When: Deleting code, removing deprecated functionality.

1. /mf-plan docs/specs/<feature>/<feature>.md "remove stories S-XXX"
   → Mode C creates a snapshot (removing stories = Major), then marks as removed.

2. Delete production code + related tests.

3. bash scripts/build-test.sh (run full suite)
   Fix cascading breaks.

4. /mf-commit

5. Commands Reference

/mf-explore — Feature Discovery as Client Technical Lead

Usage:

/mf-explore "cancel order request"
/mf-explore "user notification preferences"

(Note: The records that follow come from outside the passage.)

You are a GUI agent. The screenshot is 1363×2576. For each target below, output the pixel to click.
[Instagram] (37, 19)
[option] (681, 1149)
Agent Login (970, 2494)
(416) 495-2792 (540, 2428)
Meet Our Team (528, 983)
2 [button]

When to use: Requirements are unclear, you're debating between approaches, or you want to clarify a feature deeply before committing to a spec. Runs before /mf-plan.

How it works:

  1. Phase 0: Codebase scan — Silently checks for existing code, related specs, and existing explore docs before asking anything.
  2. Phase 1: Why, not what — Asks what problem requires this feature, who faces it, and how they handle it today. Prevents building the wrong thing.
  3. Phase 2: Desired behavior — Walks through the flow step by step, identifies trigger and final result, checks for multi-role approval chains.
  4. Phase 2.5: UI/UX expectation — Clarifies interface type (table, form, wizard, dashboard). Offers sensible defaults when the client is unsure. Suggests simpler approaches when expectations are complex.
  5. Phase 3: Boundaries — Impact on existing screens, data changes, migration needs, out of scope, permissions.
  6. Phase 3.5: Scope optimization — Identifies what can ship fast vs what can defer to phase 2.
  7. Phase 4: Business rules & validation — Conditions, formulas (with real numbers), input validation, notifications, time constraints, concurrency.
  8. Phase 5: Edge cases — Empty states, error messages, double submit, network loss, limits, sensitive data, domain-specific cases (payment double-charge, booking overbooking, etc.).
  9. Phase 6: Scenario confirmation — Presents concrete happy path + unhappy paths with fake data. Confirms with user before proceeding.
  10. Phase 7: Handoff summary — Compiles everything into a structured doc, confirms with user, writes to docs/explore/<feature>.md.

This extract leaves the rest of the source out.